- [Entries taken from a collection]
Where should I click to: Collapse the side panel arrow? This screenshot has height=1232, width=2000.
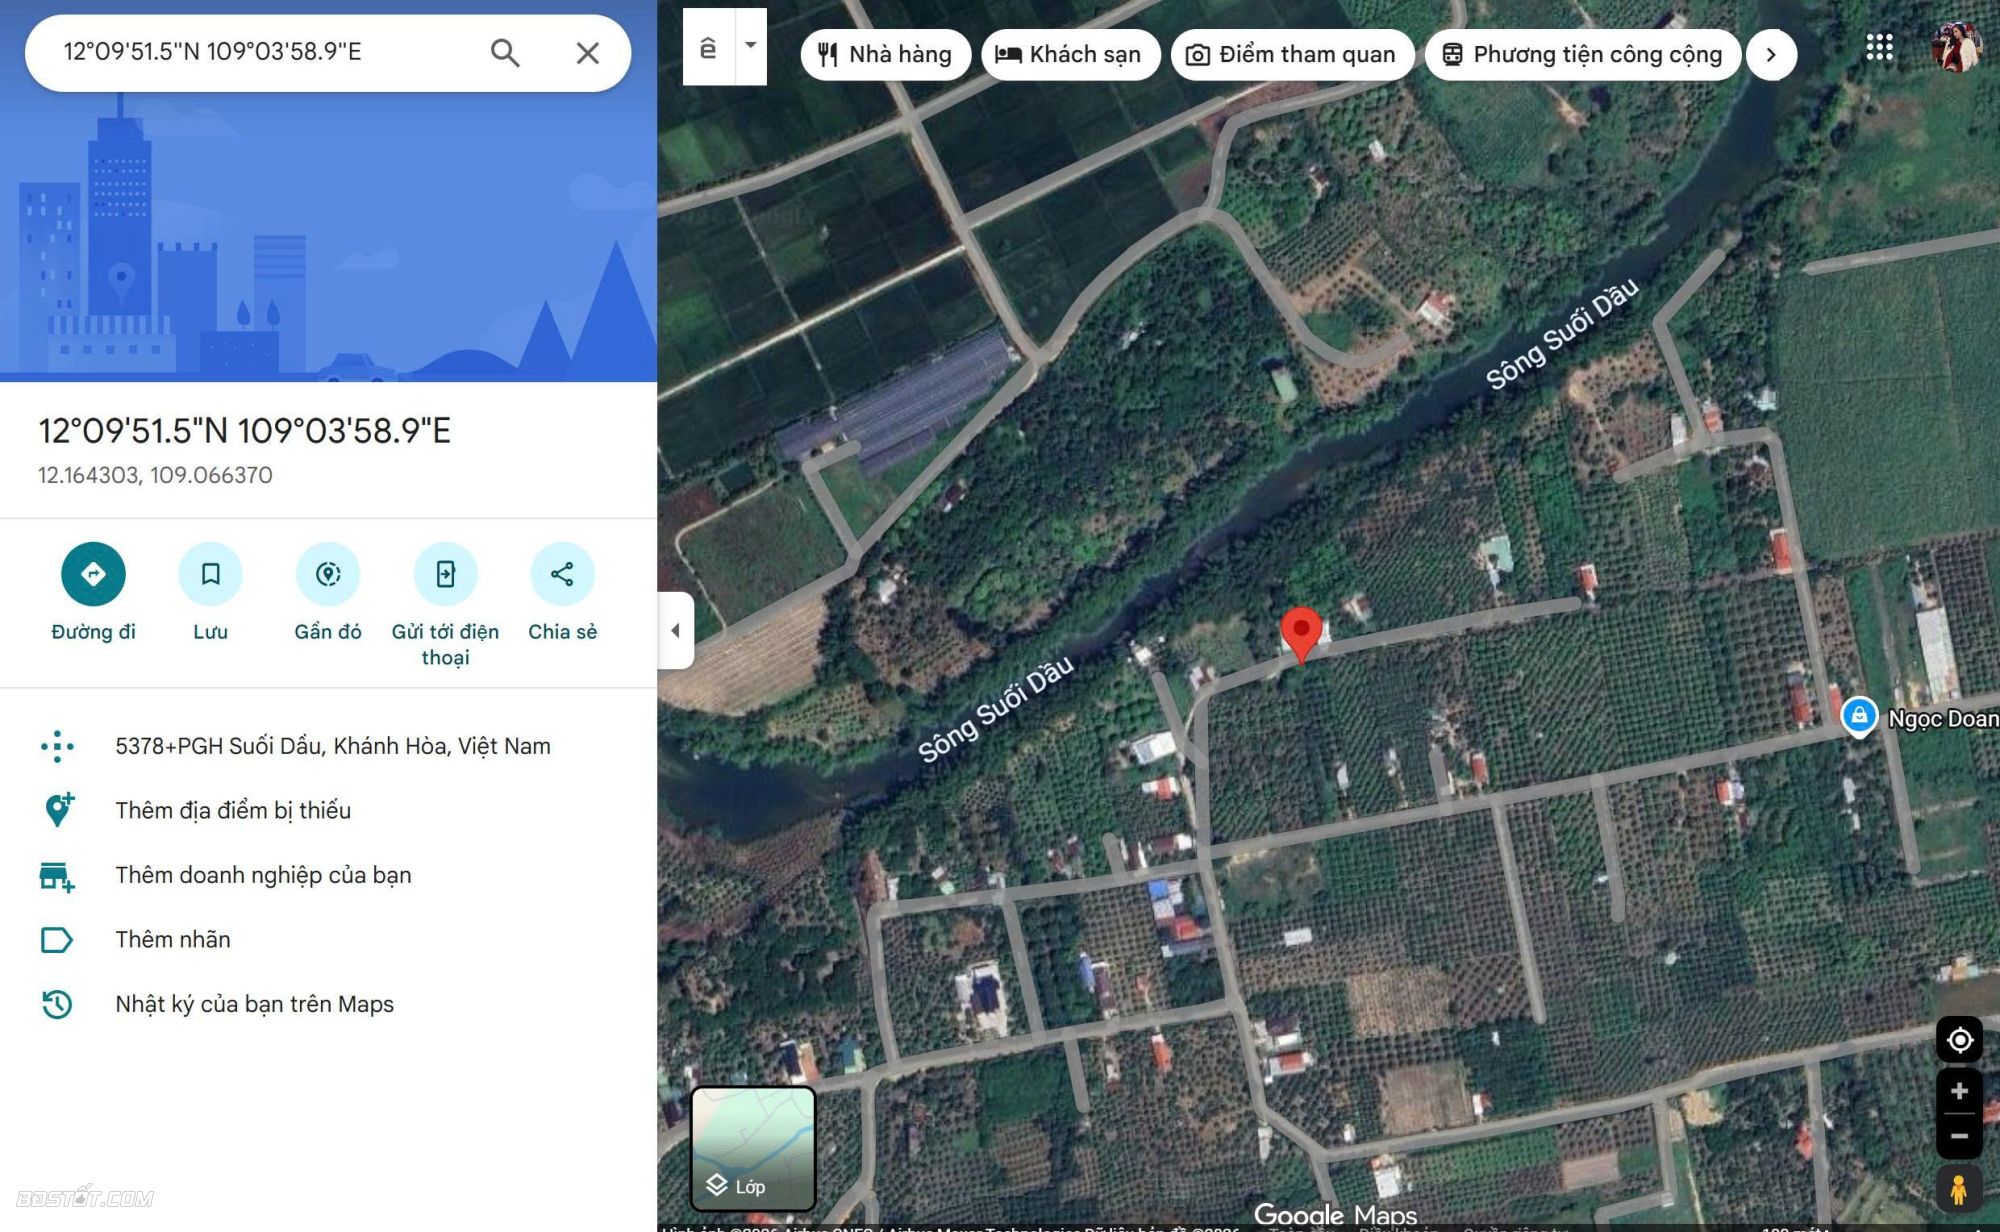[676, 630]
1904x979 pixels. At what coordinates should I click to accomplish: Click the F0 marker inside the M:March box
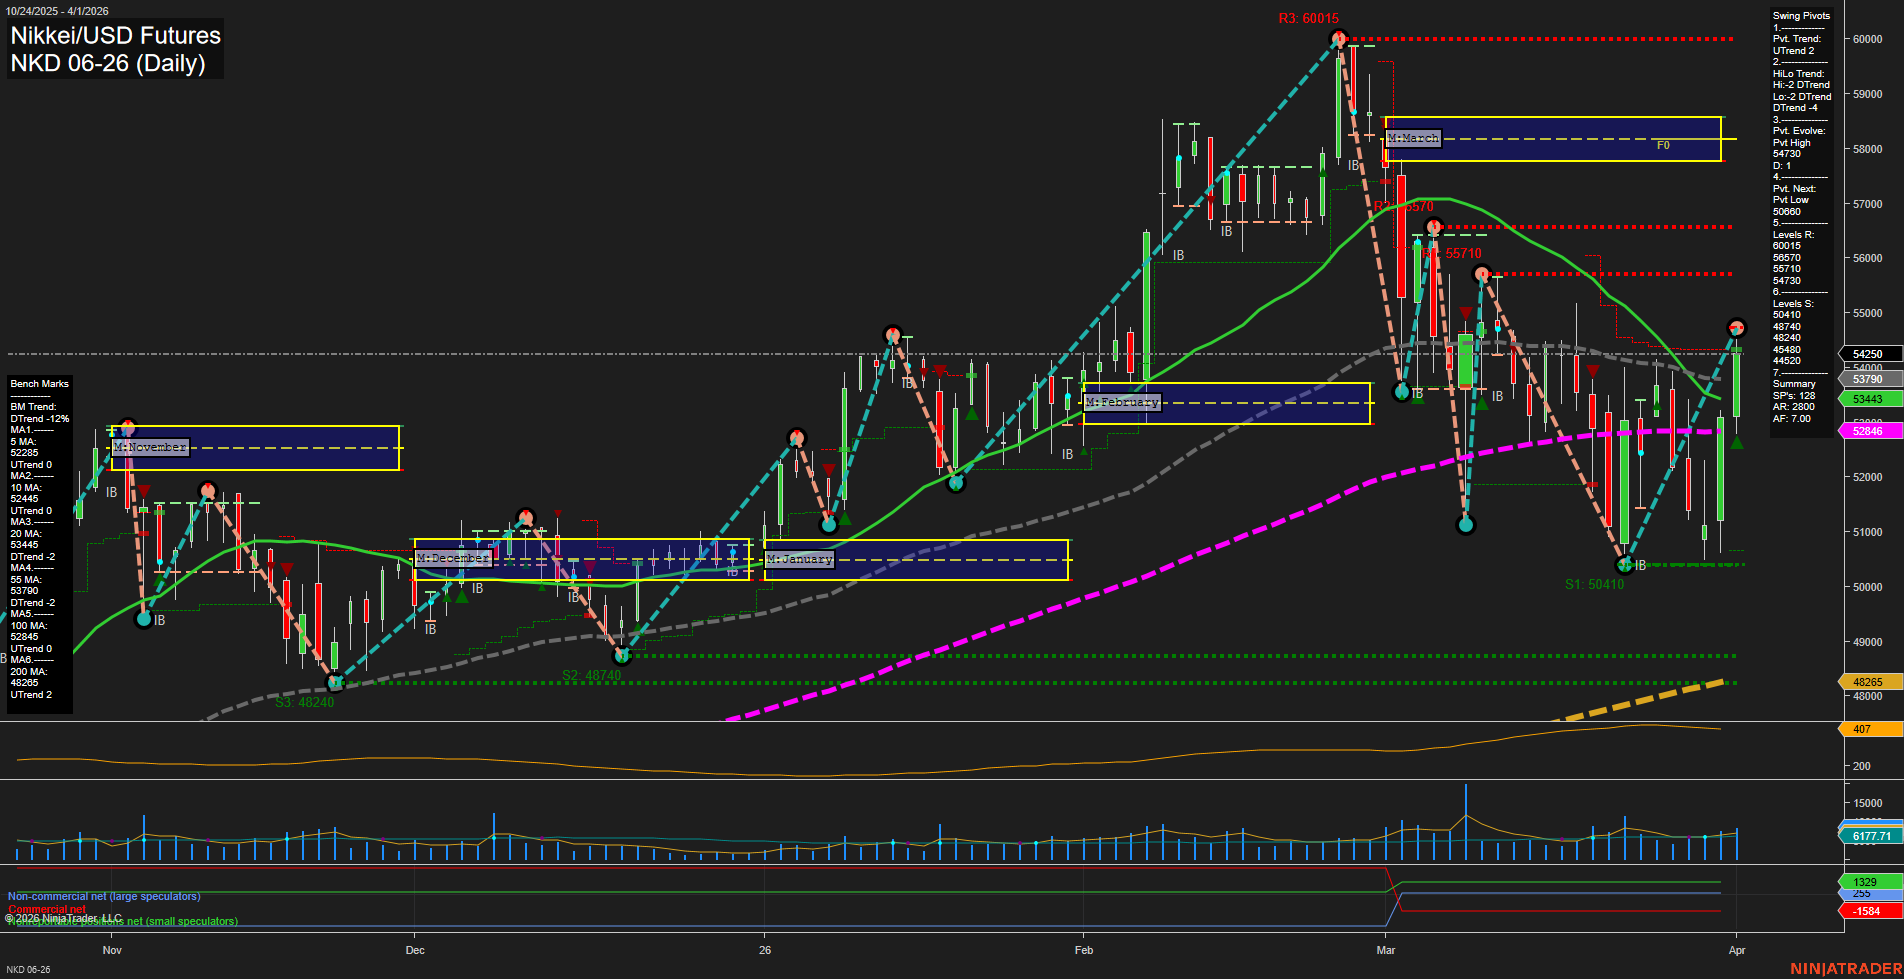(x=1662, y=144)
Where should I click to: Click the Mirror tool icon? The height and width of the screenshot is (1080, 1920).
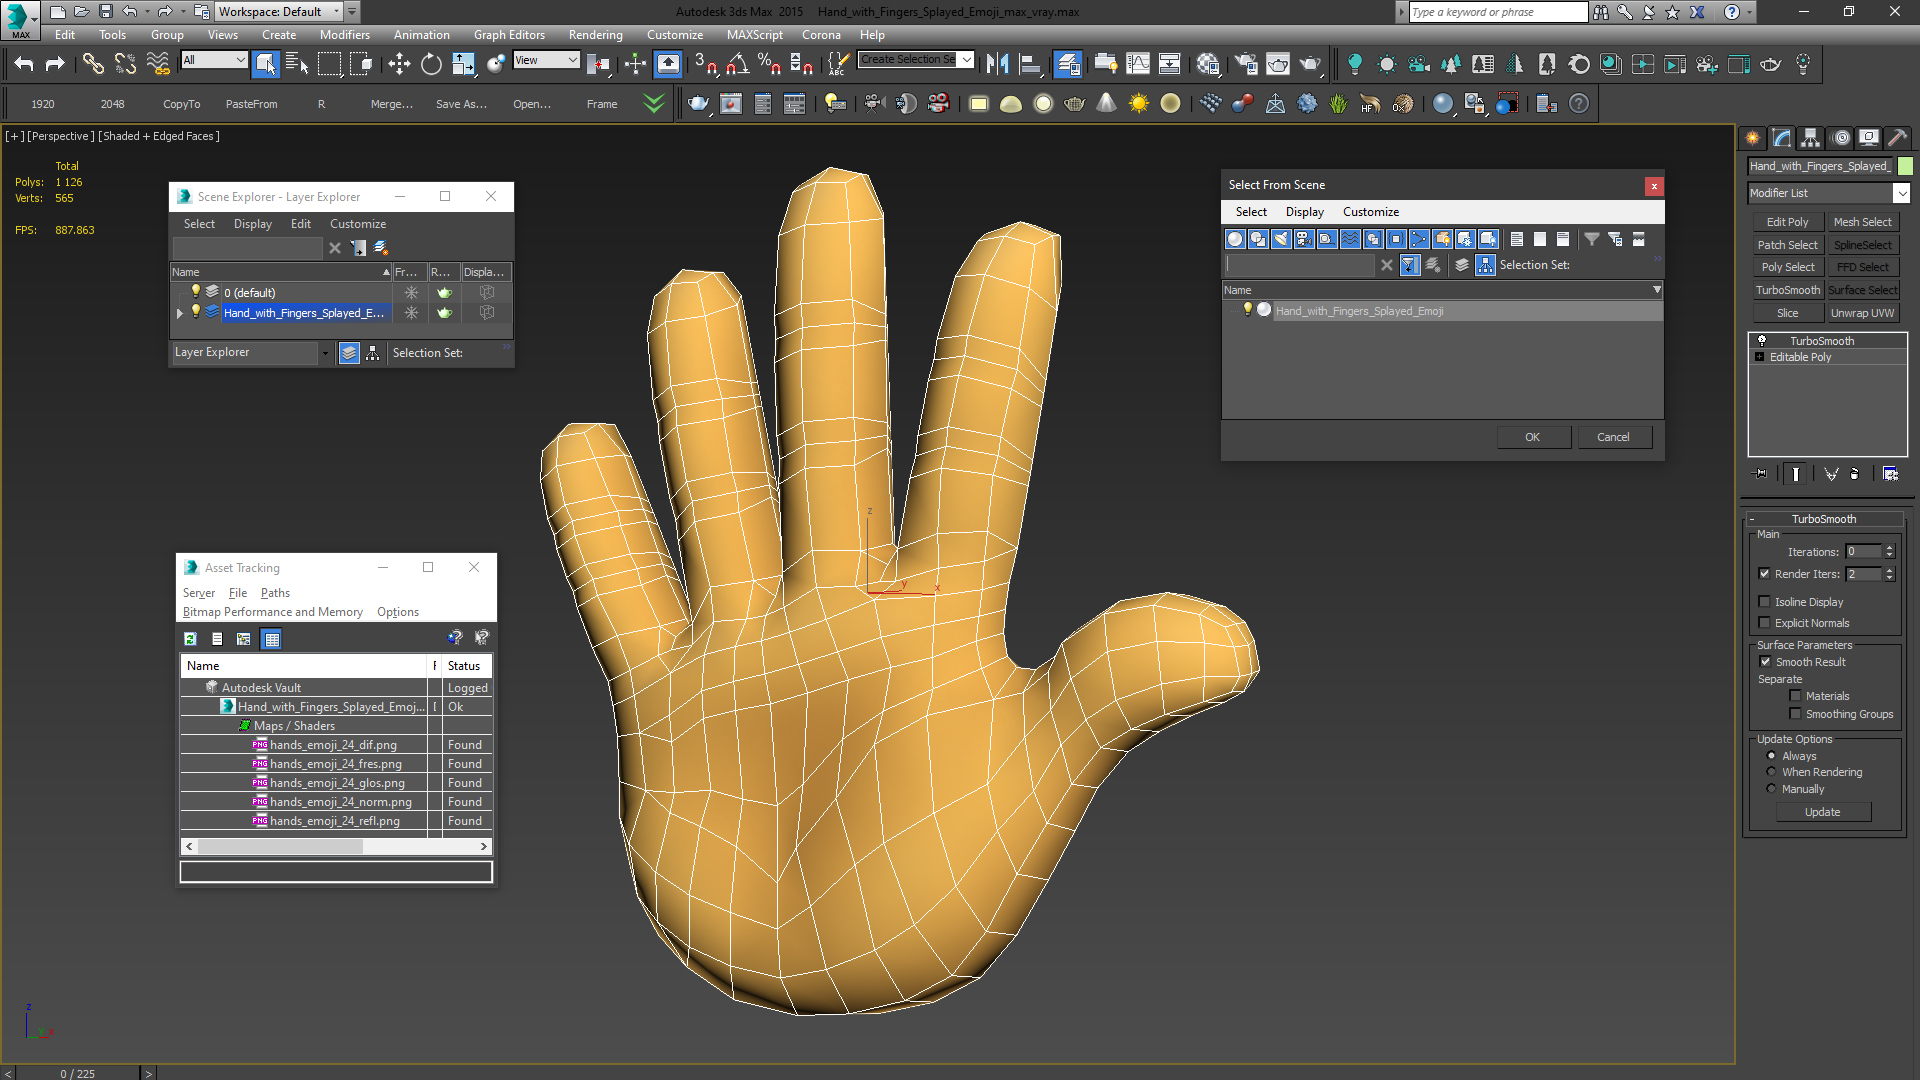(x=997, y=64)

- [WORK REQUIRED] Could you please return the entries above exactly, minus the pictures?

- [WORKED SOLUTION]
Where should I click to: Collapse the side panel arrow? This screenshot has height=1232, width=2000.
[676, 630]
1904x979 pixels. At what coordinates should I click to accomplish: Click the F0 marker inside the M:March box
(x=1662, y=144)
Where should I click to: Click the Mirror tool icon? The height and width of the screenshot is (1080, 1920).
(x=997, y=64)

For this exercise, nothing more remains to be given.